All of the following recipes are based on versions created by Mollie Katzen. I have altered or adjusted some of the ingredients in each recipe.
Brazilian Black Bean Soup
The orange juice and cumin in this soup give it an incredible, tropical flavor.
Ingredients:
2 cups dry black beans, soaked in plenty of water overnight
4 cups water
1 Tbsp olive oil
3 cups chopped white onion
10 garlic cloves, minced
2 1/2 tsp cumin
2 tsp salt
1 medium carrot, diced
1 medium red bell pepper, diced
1 1/2 cups orange juice
3/4 tsp black pepper
1/4 tsp cayenne pepper
Instructions:
- Place the soaked bean in a large soup pot (3 quarts or larger) with all of the water. Bring to a boil, cover, and simmer until tender (about 1 1/4 hours)
- Heat olive oil in a medium-sized skillet. Add onion, garlic, cumin, salt, and carrot. Saute over medium heat until the carrot is just tender. Add the bell pepper. Saute an additional 10-15 minutes. Add this mixture to the beans.
- Stir in the orange juice, black and cayenne pepper.

▸ **Data extract**
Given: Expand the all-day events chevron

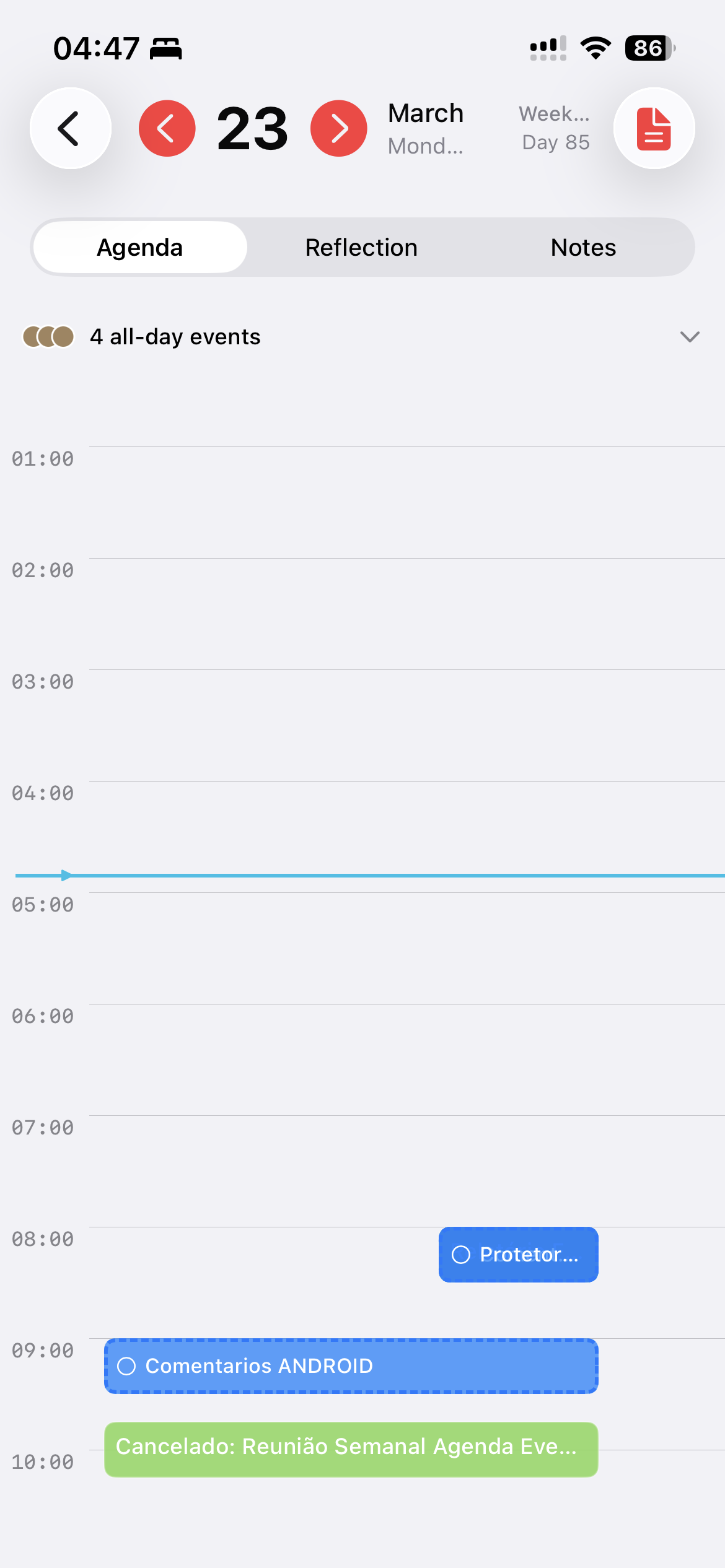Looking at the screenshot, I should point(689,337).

==

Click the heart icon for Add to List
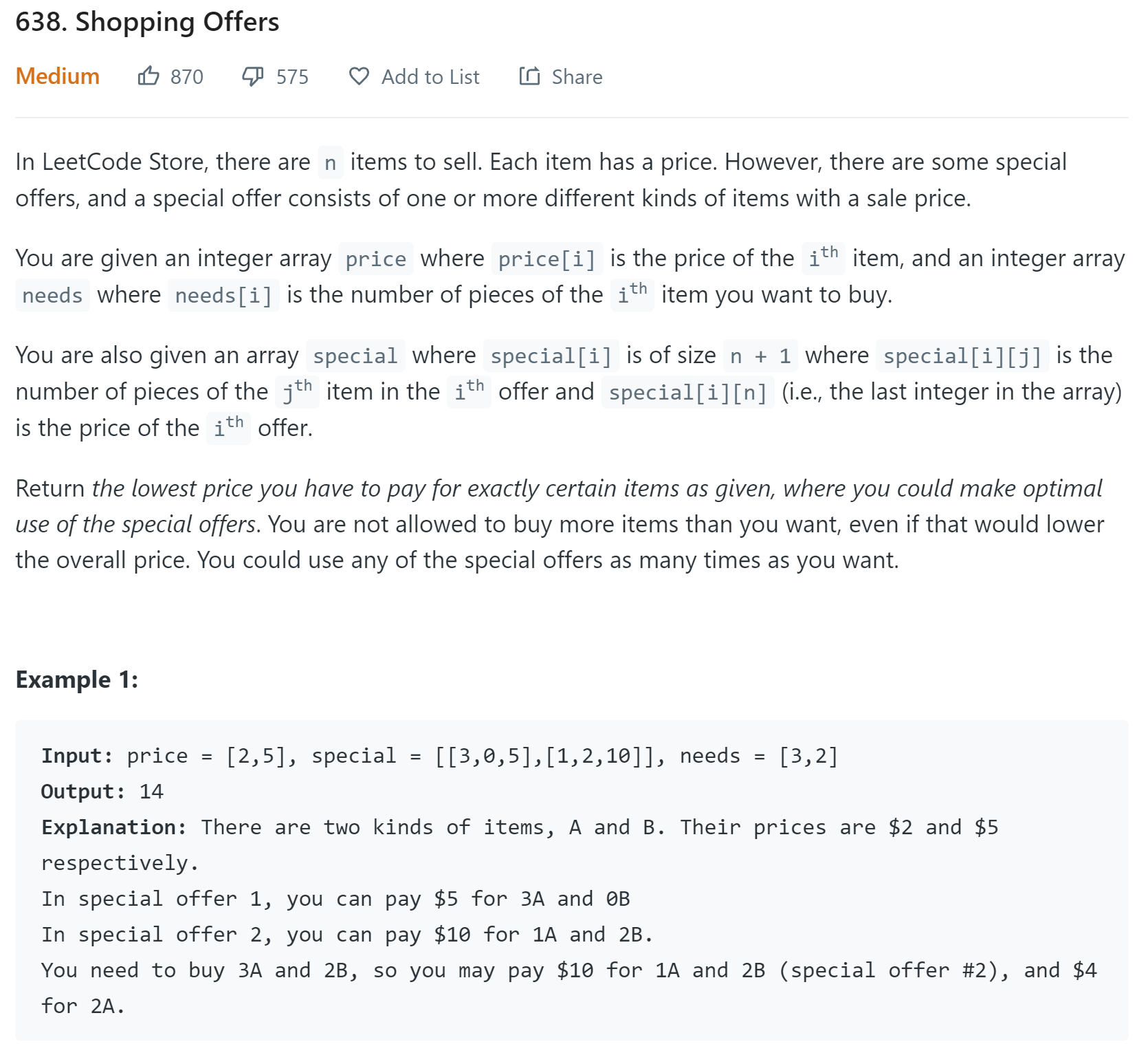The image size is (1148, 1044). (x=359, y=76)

▸ **Problem A**
From the black bean soup recipe, copy the stretch from "All of the following" through "incredible, tropical flavor." word for word.
▸ **Problem B**
Carry on the black bean soup recipe from its last line.
The listing has no connection to the black bean soup recipe.

▸ **Exercise answer A**
All of the following recipes are based on versions created by Mollie Katzen. I have altered or adjusted some of the ingredients in each recipe.
Brazilian Black Bean Soup
The orange juice and cumin in this soup give it an incredible, tropical flavor.

▸ **Exercise answer B**
- Puree about 2/3 of the soup in a food processor or blender and then return the puree to the soup pot. Simmer over very low heat 10-15 minutes. Optional: serve with cilantro and fresh salsa.
Nutrition facts (per serving): 312 calories, 4 g fat, 796mg sodium, 56.3g carbohydrates, 12g fiber, sugars 10.4g, protein 15.8g.
Cream of Tomato
The cloves give this soup a unique flavor. It is unlike any other tomato soup I've had.
Ingredients:
1 Tbsp olive oil
1 1/2 cups chopped onion
2 bay leaves
1/2 tsp salt
freshly ground black pepper
1/2 tsp celery seed OR 1 medium stalk of celery, diced
1/2 tsp ground cloves
2 Tbsp flour
1 28 oz can diced tomatoes, pureed
1 tsp honey
1 cup skim milk
Instructions:
- Heat the oil in a large soup pot. Add onions, bay leaves, salt, pepper, celery seed, and cloves and saute over medium heat until onion is soft and translucent (~10 minutes).
- Using a whisk, stir constantly as you sprinkle in the flour. Stir continuously and cook 5 more minutes.
- Stir in the tomatoes and the honey. Cook over medium heat for 15 more minutes, stirring frequently to avoid sticking.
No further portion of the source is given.